Are Women Good Candidates For Hair Transplant Surgery?

By Owen Jones


People associate balding with men and that is not surprising as most western men do go bald sooner or later. Most men actually hate going bald. Some take to brushing their hair in a different fashion, having it cut short or even shaved off altogether or they wear a hat. Increasingly, men are seeing balding as a natural process over which they have no control and just get on with their lives. This is a step in the correct direction.

However, women go bald as well, or at least it is possible that they can do. Traditionally western women care more about their looks than their men folk do and so women can take it very badly when or if they start losing their hair. Some women take to wearing a wig and others attempt a hair transplant.
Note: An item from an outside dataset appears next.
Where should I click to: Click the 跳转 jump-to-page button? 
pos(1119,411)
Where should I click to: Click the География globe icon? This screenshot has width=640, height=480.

The difficulty is that men and women lose their hair for different reasons and hair transplants favour the causes of men's baldness rather than women's.

Distinctive male baldness is called 'male pattern baldness' and everybody knows men whom it has affected. It means that men lose hair first at the front, a receding hairline, and then on the top; leaving a band of hair running around three sides of the head. The three lower sides in fact have healthy, growing, self-replicating follicles.

It is this hair that is utilized if a man goes for a hair transplant - healthy hair and it has to do with testosterone, the male hormone, as oestrogen is the female hormone.

Female baldness tends to affect the whole of the head at the same time, which means that there is not a crop of healthy hair follicles from which to transplant hair to other regions of the head. This makes most women inappropriate clients for a hair transplant.

Luckily for women up to about retirement age, baldness merely affects a small percentage of them unless it is through illness or the treatment of an illness. On the other hand, just about 5% of women are decent candidates for a hair transplant. Women who have lost their hair due to using rollers for a long period of time, usually have a couple of patches of good hair left that can be utilized for transplanting.

Other women who have a decent chance of a successful hair transplant are those who have a kind of male pattern baldness and those who have lost hair due to damage surrounding areas of surgery. Those who have lost their hair due to chemotherapy, will often experience a full or near full recovery after the chemo sessions are complete.

The easiest alternative for older women is to wear a wig. It is not ideal, obviously, but it does restore some confidence to those who could not otherwise go out without hair. Other choices are hats, scarves and turbans, jus like many women wore in the Twenties and Thirties.